Last night my car stopped shifting gears. It’s very hard to go places when you’re stuck in first or second gear. If I had a manual shift car, I’d think this was a slipping clutch. But I don’t have a clutch, just a mysterious box where gears float around in viscous fluid.
So this morning, bright and early, I got out my owners manual and figured out how to check the transmission fluid only to find that the fluid is fine. So I called my car guy only to hear that he thinks it’s electrical (which he doesn’t do) and he’s full anyway. But he gave me the name of another guy nearby whom he trusts and who will be able to do this type of thing. So I called the second guy and was able to drop off my car. Unfortunately, I was so stressed out and generally disheartened by this time that an hour long walk beside a highway seemed far preferable to asking for a ride. I’m not quite sure why that was… but there was no way I could force myself to ask for a ride.
So I set off on my highway adventure, thankful I’d worn comfy shoes. It’s funny what you notice about the outskirts of your own town when you take it at 4 miles per hour rather than 55. It forces you to stop and smell the roses that would be there if a highway weren’t belching exhaust fumes. I saw little shops that I’ve never noticed before, and I particularly noticed that the roofing and siding shops looked like they’re doing pretty well after the summer hail storm that tore up the town. I’ve never seen little shops look quite that well groomed before.

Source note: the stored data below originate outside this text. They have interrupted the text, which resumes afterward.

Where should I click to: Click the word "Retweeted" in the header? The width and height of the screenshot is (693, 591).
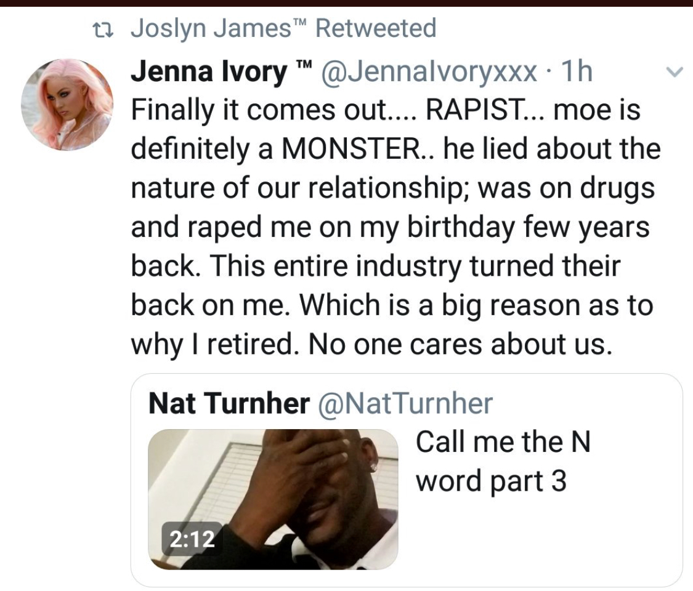click(x=375, y=28)
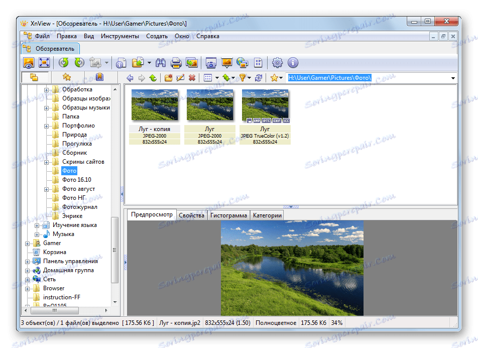Open settings with the gear icon
This screenshot has height=348, width=478.
pyautogui.click(x=277, y=63)
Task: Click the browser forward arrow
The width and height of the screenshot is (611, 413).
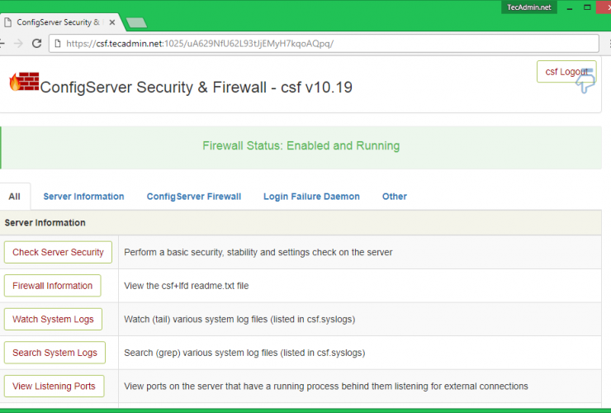Action: (18, 43)
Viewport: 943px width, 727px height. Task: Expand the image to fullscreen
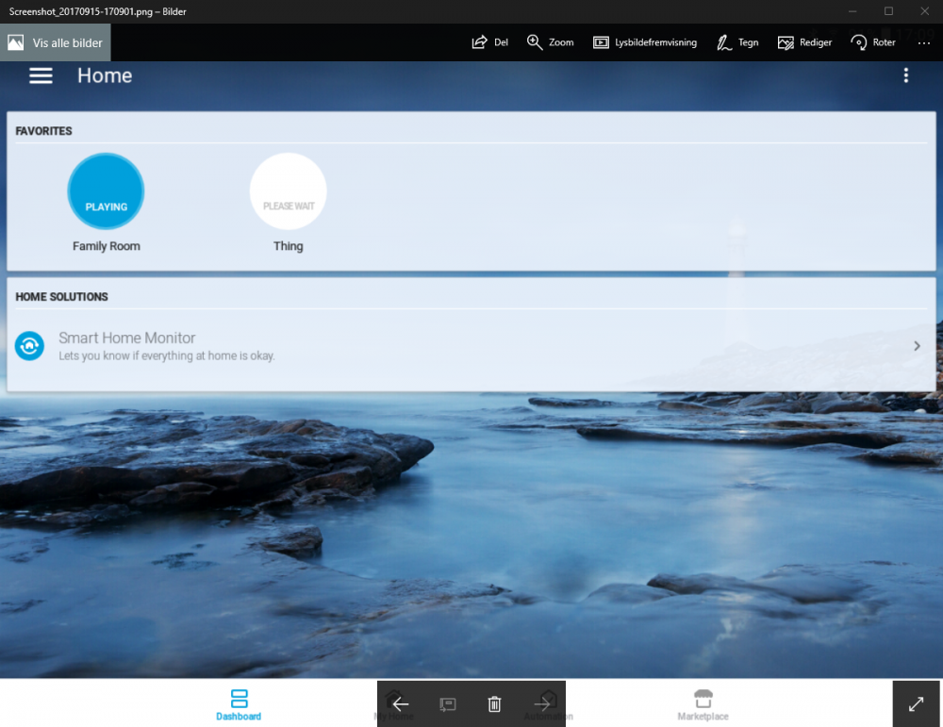coord(917,703)
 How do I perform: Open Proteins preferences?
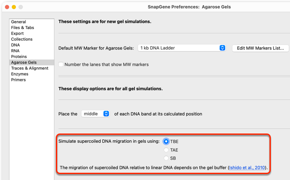click(x=19, y=57)
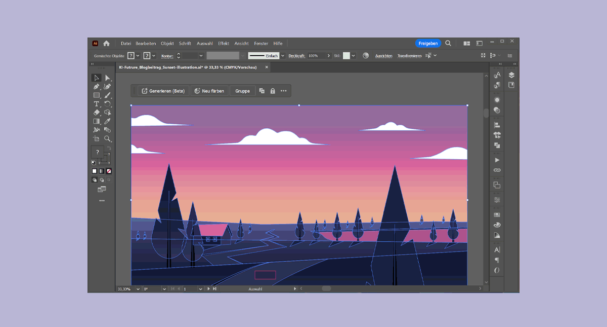The image size is (607, 327).
Task: Pick the Eyedropper tool
Action: click(108, 121)
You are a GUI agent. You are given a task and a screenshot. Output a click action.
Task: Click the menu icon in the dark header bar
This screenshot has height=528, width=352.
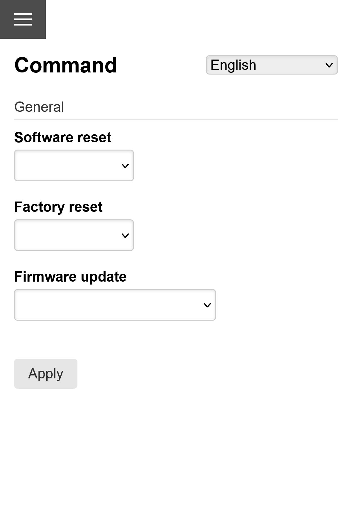23,19
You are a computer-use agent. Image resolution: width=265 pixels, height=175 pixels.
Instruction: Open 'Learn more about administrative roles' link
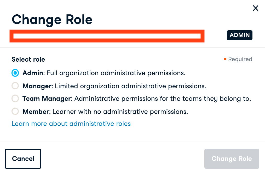click(71, 124)
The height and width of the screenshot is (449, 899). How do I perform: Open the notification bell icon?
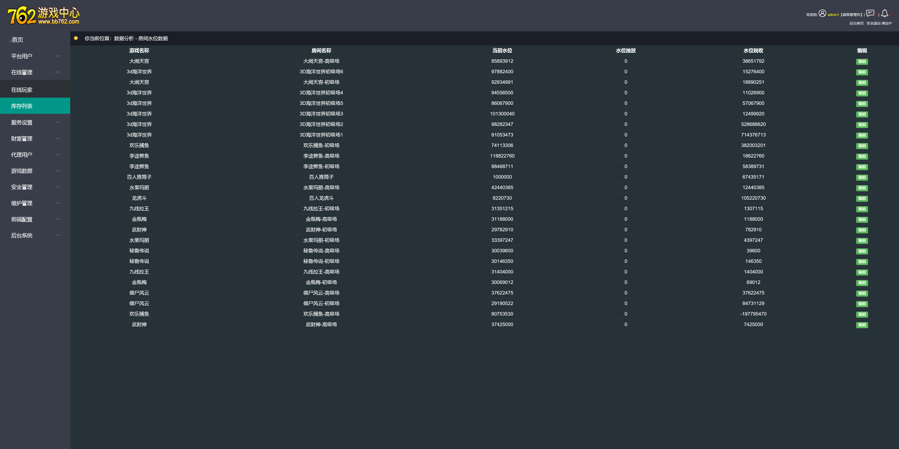pyautogui.click(x=884, y=14)
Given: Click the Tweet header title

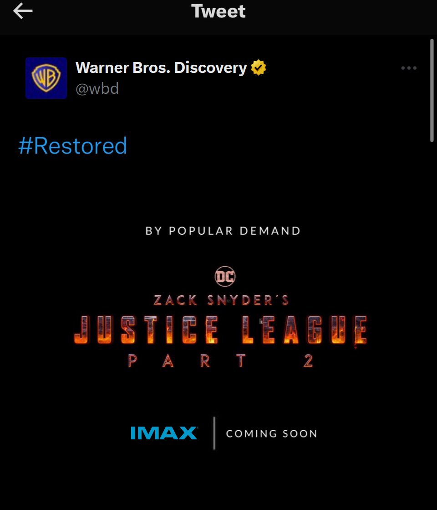Looking at the screenshot, I should click(x=219, y=11).
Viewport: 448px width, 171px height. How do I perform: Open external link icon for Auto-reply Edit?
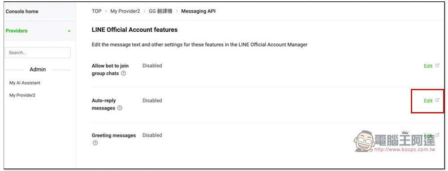coord(437,100)

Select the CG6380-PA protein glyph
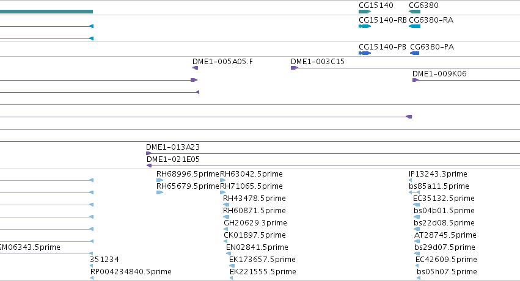pyautogui.click(x=415, y=53)

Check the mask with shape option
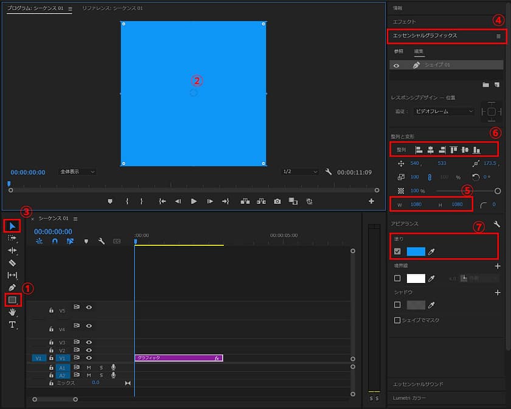point(397,320)
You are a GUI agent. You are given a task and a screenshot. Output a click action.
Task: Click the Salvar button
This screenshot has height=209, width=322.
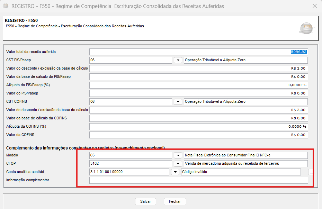(146, 201)
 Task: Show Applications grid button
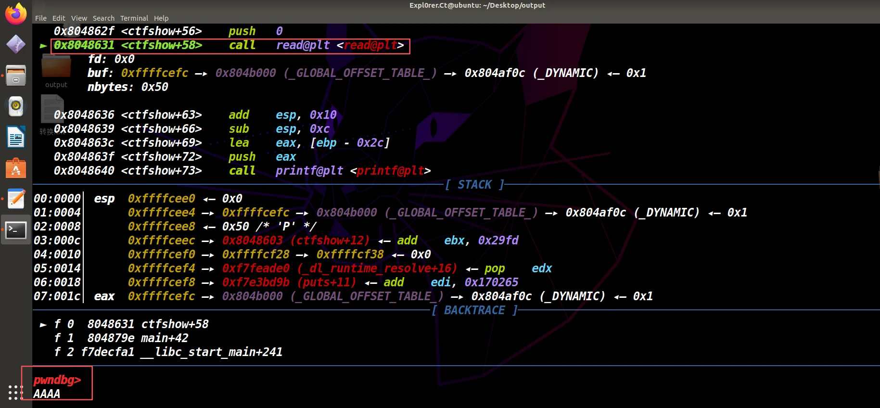click(15, 392)
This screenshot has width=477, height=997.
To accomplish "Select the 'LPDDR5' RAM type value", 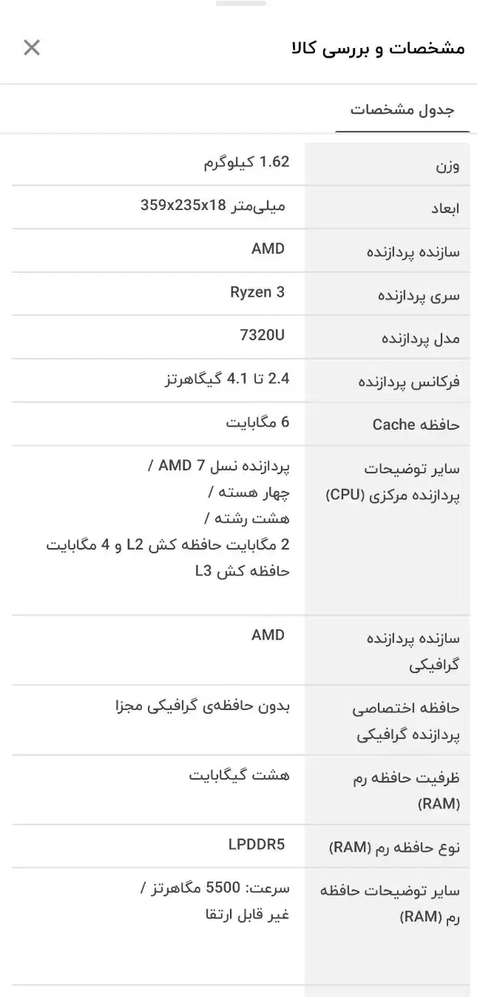I will 256,845.
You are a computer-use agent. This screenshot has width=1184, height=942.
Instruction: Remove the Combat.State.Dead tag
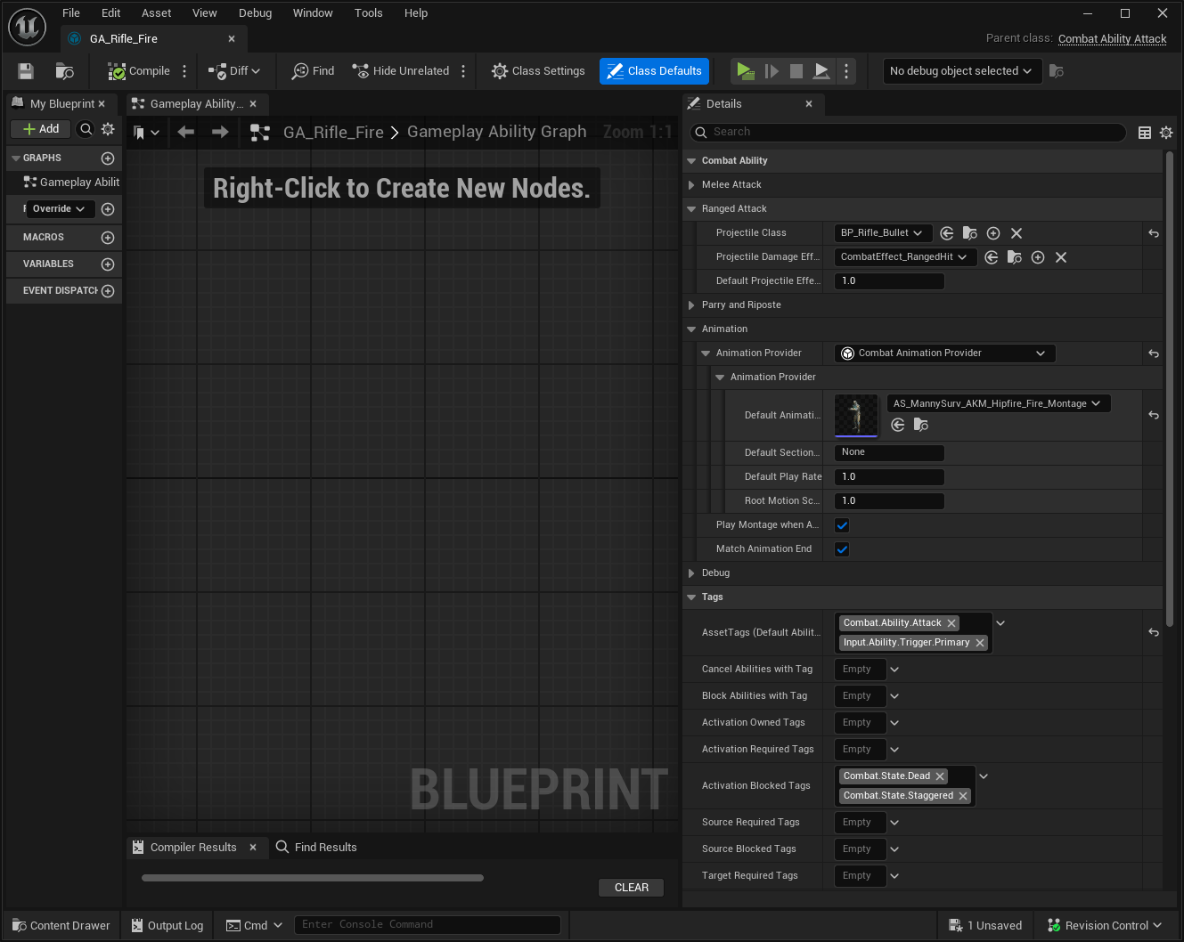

I also found a roll of art paper that must have flown out of a passing car and landed among the crushed beer cans, soda bottles, and cigarettes. Inside was printed with a reproduction of coastal scene originally done in pastels or colored pencils.
Trudging along, carrying my work bag, purse, and now a large roll of art paper, I also passed the veterans’ memorial that I’ve never walked through before. It was completed last year, but it’s in an out-of-the-way part of town. No sidewalks lead to it, and only the bike trail passes nearby.
Just before arriving at work I stopped in at the local coffee shop and got a large hot chocolate. Mmmmm.
So, it was actually a fairly pleasant morning, supremely peaceful and quiet. Now, if I can just hold on to the feeling of peace right through the moment where they tell me that my transmission is shot, it’ll cost a bazillion dollars to fix.
[Update: They called. It’s shot. It costs a bazillion dollars. And they can’t get it fixed for a week. No more peace is left.]